I listened to God a long time before I starting following the path left by Christ. The thing is, I'm still listening to God and He reassures me that My Way is The Way. For me. Maybe not for you, so you shouldn't necessarily do as I do. I do my best to live a 'Christ-like' life. I always have, even before I began following him. I'm not perfect, but I do what I can in the world I live in. I'm not going to give up everything I own to the poor, because then I would be poor. That makes illogical sense to me and it probably isn't as appropriate in 21st century America as it may have been in 1st century Judah.

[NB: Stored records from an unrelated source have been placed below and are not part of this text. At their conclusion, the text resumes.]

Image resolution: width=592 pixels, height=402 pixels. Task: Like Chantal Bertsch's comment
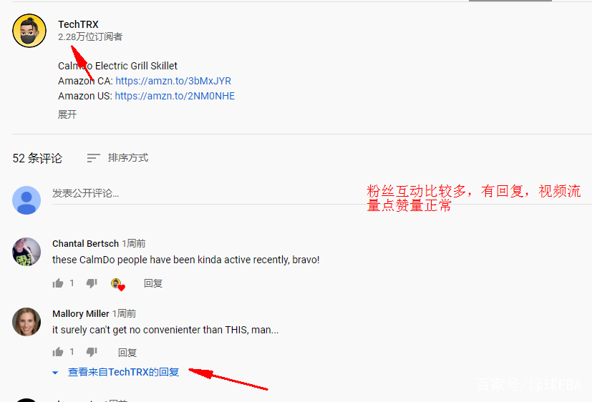[58, 283]
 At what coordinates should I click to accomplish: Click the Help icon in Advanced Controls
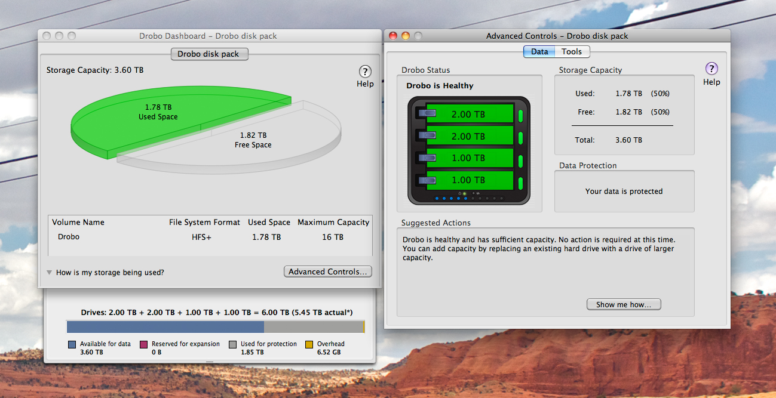click(711, 69)
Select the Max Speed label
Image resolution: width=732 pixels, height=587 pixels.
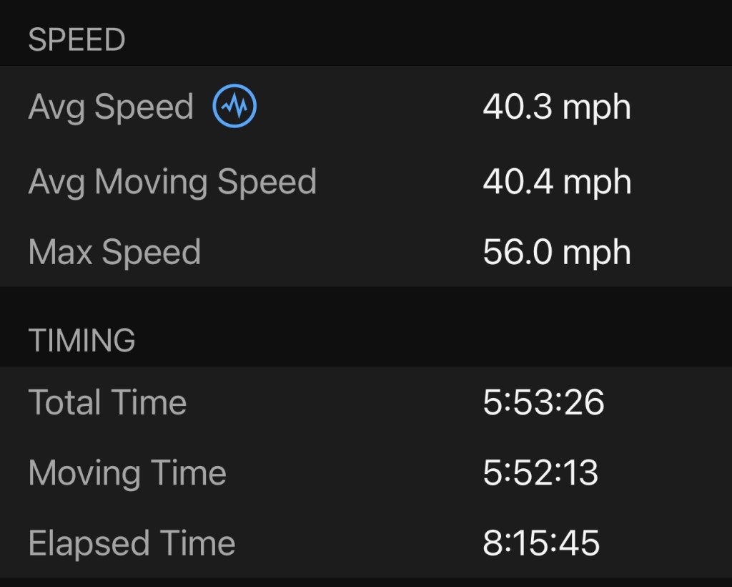tap(114, 252)
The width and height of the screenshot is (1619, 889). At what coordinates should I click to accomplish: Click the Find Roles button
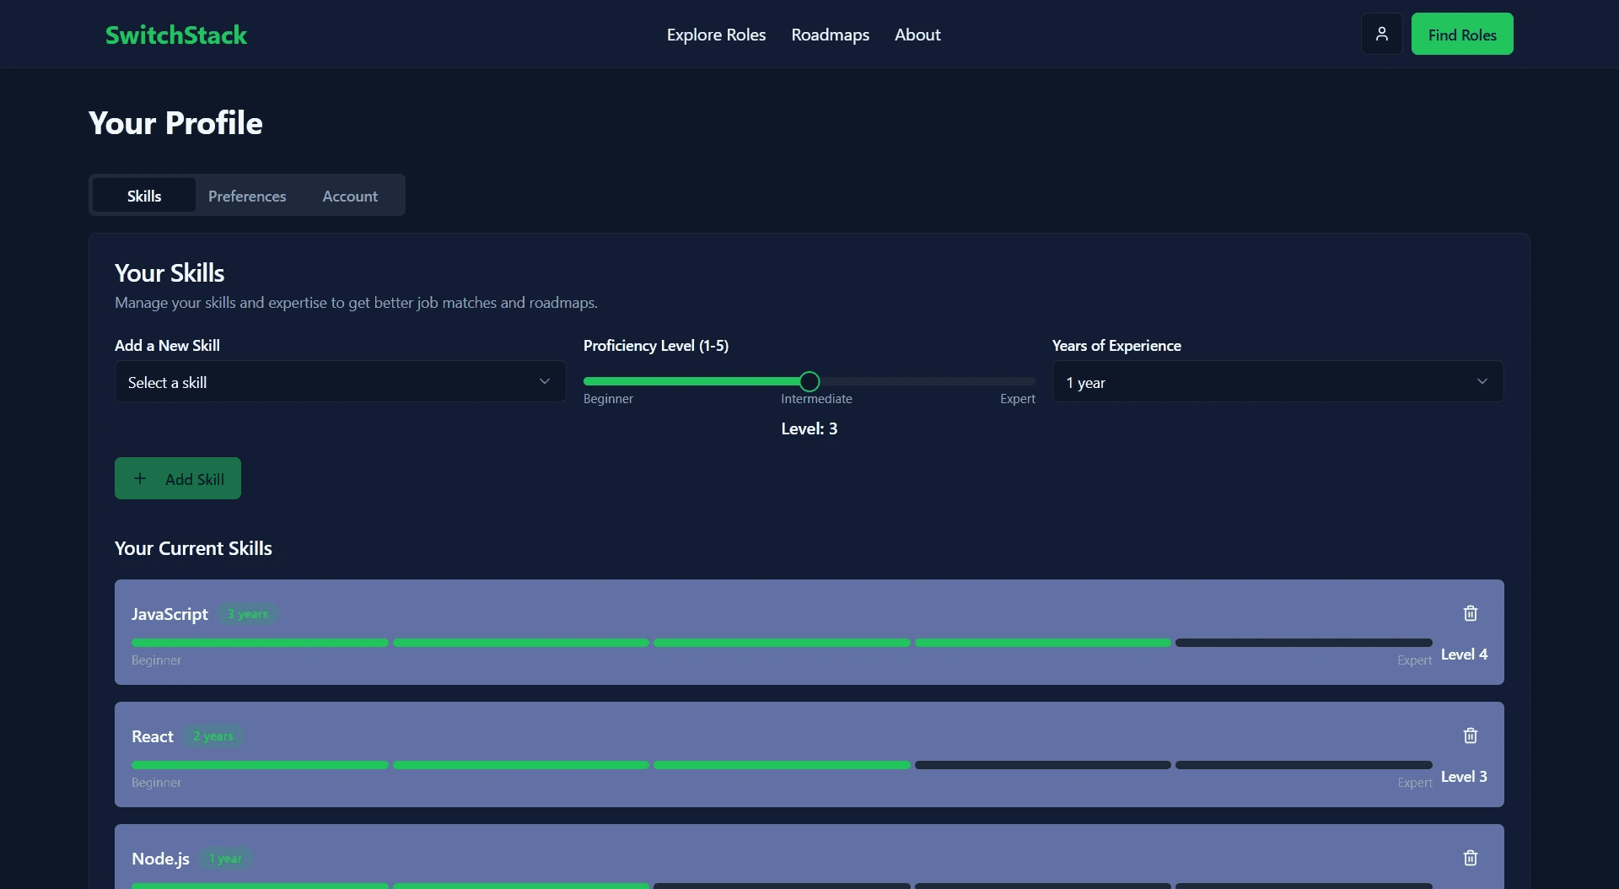(1461, 34)
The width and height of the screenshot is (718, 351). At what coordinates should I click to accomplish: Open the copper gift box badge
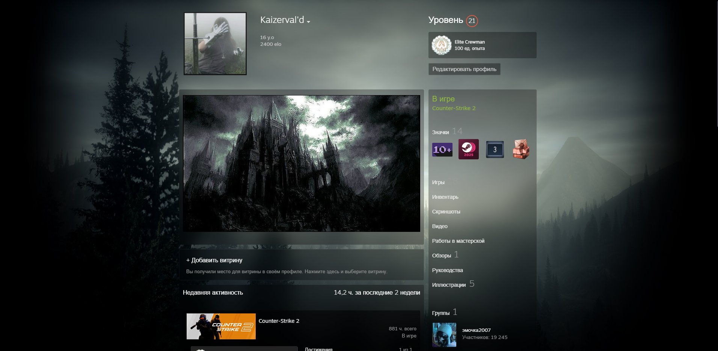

The path to God and our eventual godliness is circuitous at best, linear at worst. I have stumbled over ruts in the road, bumped into walls, and tripped over my own feet. I've been bruised, beaten, and demoralized. Yet with each misstep, I found a greater Grace. Nothing worth having is ever easy. Why should we think godliness will be any different? Today my friends at Unity said that 'Christ in me is the hope of glory'. I disagree. There is no need for hope because we have certainty. Christ in me is the knowledge of Grace and Glory. It is more than Faith; it is Trust, an Implicit Trust at that. Knowing that everything I do will eventually lead me to God and my godliness is powerful, no matter how fucked up a path I may choose. Listening to God and following the example of those who came before are absolutely key, even if I get it wrong more often than right. Of course the more I screw up, the longer it will take. I'm good with that because of the eventual certainty.

Christ is the example I choose to follow. There are other wise, godly thinkers. Buddha, Gandhi. Stacee Ann Harris (well, maybe a few lives from now). God speaks through them and through each of us. 'Salvation', to use a word many will understand, is easy. All we need to do is listen without prejudice, love without cause, and live without fear. Celebrating Christmas is optional.